Disrupting the business model, re-imagining the distribution channels, digitization, re-positioning the balance sheet and massive social impact investment in the Equity brand has strategically and uniquely differentiated Equity Group making banking easier and growing profit.
The implementation of Equity 3.0 innovative business strategy, pegged on digitization and virtualization, disruption of delivery channels, transforming the business model and redefining customer’s experience delivered positively affected the financial statement of the banker.
In the Global ranking of the world’s top 1000 banks, Equity Group was ranked as the 16th Best Bank in the world on return on assets, 32nd Best Bank in return on capital, 75th best on soundness measured on capital asset ratio, 844th largest bank in the world and the fastest-growing large bank in Africa.
“Our customer-centric and ecosystem approach to intermediation has given us an opportunity to target our customer’s horizontal and vertical value chains. The branch is evolving to an SME advisory center as the majority of our customers move to more convenient self-service digital channels,” said Equity Group CEO James Mwangi.

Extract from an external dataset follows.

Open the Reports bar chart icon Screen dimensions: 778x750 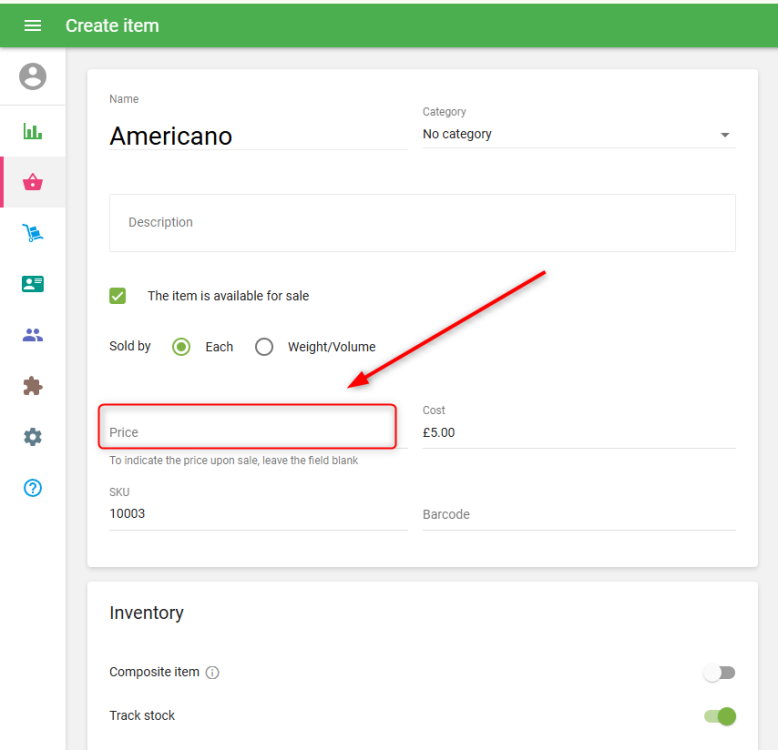tap(33, 131)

The Group registered an 18% growth in total assets to reach Kshs.638.7 billion up from Kshs.542.02 billion registered the same period the previous year. Interest earning assets grew by 15% to Kshs.500.5 billion up from Kshs.433.9 billion driven by a 17% growth in net loan book to Ksh. 320.9 billion up from Ksh.275 billion and a 13% growth in government securities to Kshs.179.6 billion up from Ksh. 158.9 billion.
Profit Before Tax grew by 10% to reach Kshs.17.0 billion up from Kshs.15.5 billion while Profit After Tax increased by 9% to reach Kshs.12 billion up from Kshs.11 billion. The stability in profit contribution was mainly by the Kenya subsidiary at 82% of Group profits was driven by an improved cost-income ratio that declined from 45.6% to 44.9%.

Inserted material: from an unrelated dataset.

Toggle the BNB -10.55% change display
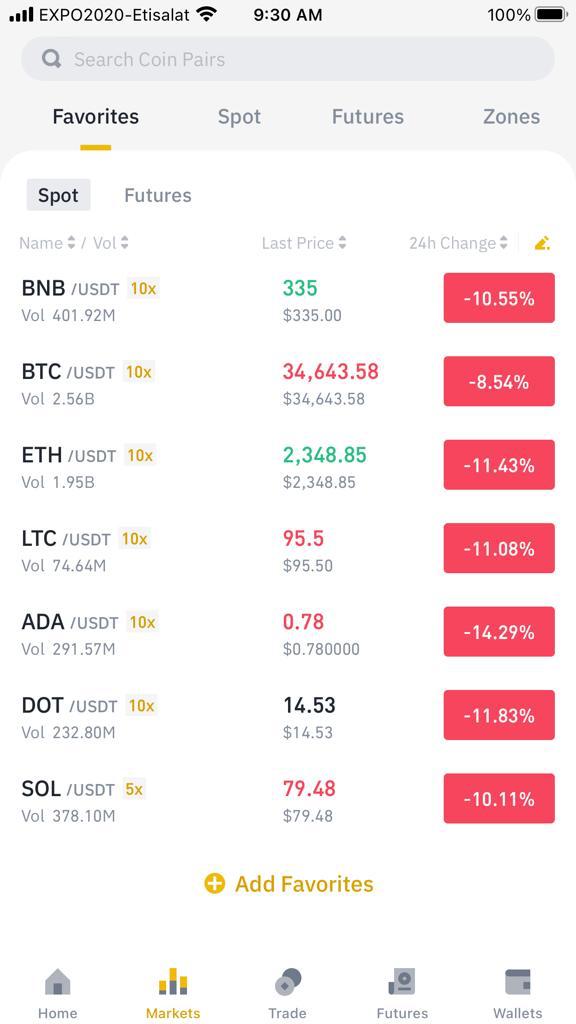576x1024 pixels. point(499,298)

While the regional subsidiaries contribution to the Group profits remained at 18%, they increased their total Group asset contribution to 27% up from 26% and their total Group deposits contribution to 26% up from 25%. The stability in profit contribution by the Kenya subsidiary at 82% of Group profits was driven by the improved cost-income ratio that declined from 45.6% to 44.9%.
Total income grew by 10% to Kshs.36.0 billion up from Kshs. 32.7 billion driven by growth in Treasury income of 12% from Kshs 10.3 billion to Kshs 11.5 billion. Interest income grew by 9% to Kshs.27.7 billion up from Kshs. 25.4 billion while non-funded income registered a 13% growth to reach Kshs.14.9 billion up from Kshs.13.1 billion. Non-funded income contribution to Total Income was 41.4% up from 40.2% recorded the previous year driven mainly by a 20% growth in Merchant commissions from Kshs 876 million to Kshs 1.055 billion, Swift and RTGS commissions which grew from Kshs. 358 million to Kshs. 413 million, a growth of 15%. Diaspora remittance volumes grew by 28% from Kshs 52.1 billion to Kshs 66.5 billion, resulting in Forex trading income growing by 27% to Kshs.1.9 billion up from Kshs.1.5 billion.
Total liabilities grew by 18% to reach Kshs. 535.9 billion driven by a growth of 16% in customer deposits from Kshs.393.7 billion to Kshs. 458.6 billion. The Group has cost-effective funding comprising of 72% customer deposits, 17% shareholders’ funds and 9% long-term borrowings.
In delivering the government big 4 Agenda, Equity Bank is well-positioned as it has repositioned its balance sheet by increasing its liquidity to 61% through a 79% growth in investment in government securities.